LLMs Can Reason Faster Only If We Let Them
Abstract
Large language models (LLMs) are making inroads into classical AI problems such as automated planning, yet key shortcomings continue to hamper their integration. Chain-of-Thought (CoT) struggles in complex multi-step reasoning, and Tree-of-Thoughts requires multiple queries that increase computational overhead. Recently, Algorithm-of-Thoughts (AoT) have shown promise using in-context examples, at the cost of significantly longer solutions compared to CoT. Aimed at bridging the solution length gap between CoT and AoT, this paper introduces AoT-O3, which combines supervised finetuning on AoT-style plans with a reinforcement learning (RL) framework designed to reduce solution length.

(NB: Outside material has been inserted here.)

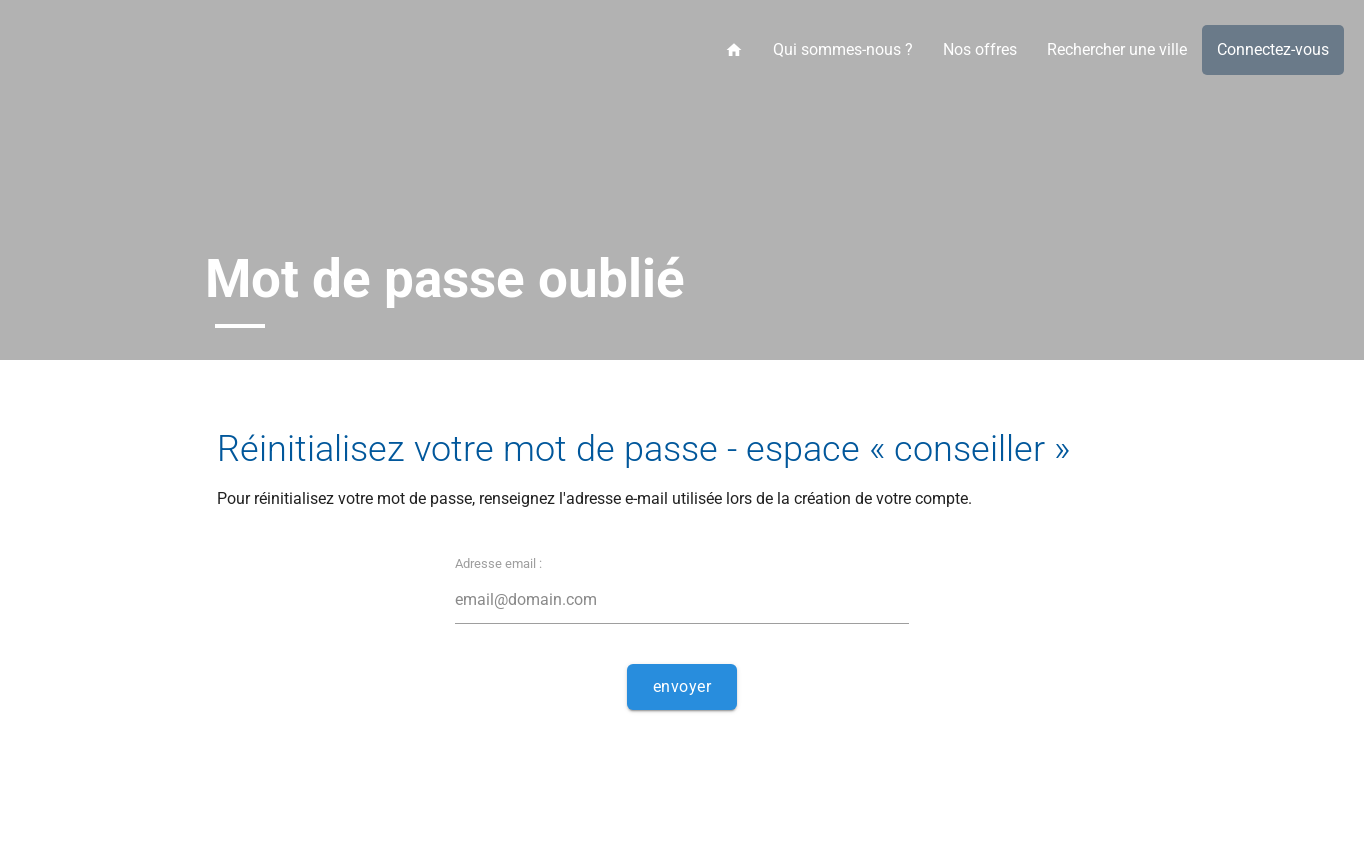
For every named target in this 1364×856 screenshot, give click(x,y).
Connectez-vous (1273, 49)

The RL component uses a reward model that favors concise, valid solutions while maintaining planning accuracy. Empirical evaluations indicate that AoT-O3 shortens solution length by up to 80\% compared to baseline AoT while maintaining or surpassing prior performance. These findings suggest a promising pathway for more efficient, scalable LLM-based planning.
Lay Summary
Large language models (LLMs) can solve complex problems better when they are guided in smarter ways. The paper introduces a new method called AoT-O3 that helps these models plan more efficiently by giving rewards for shorter, accurate solutions. This approach significantly cuts down on the steps needed to reach a solution—by up to 80\%—without sacrificing quality. As a result, it also reduces energy use and makes AI more scalable and environmentally friendly.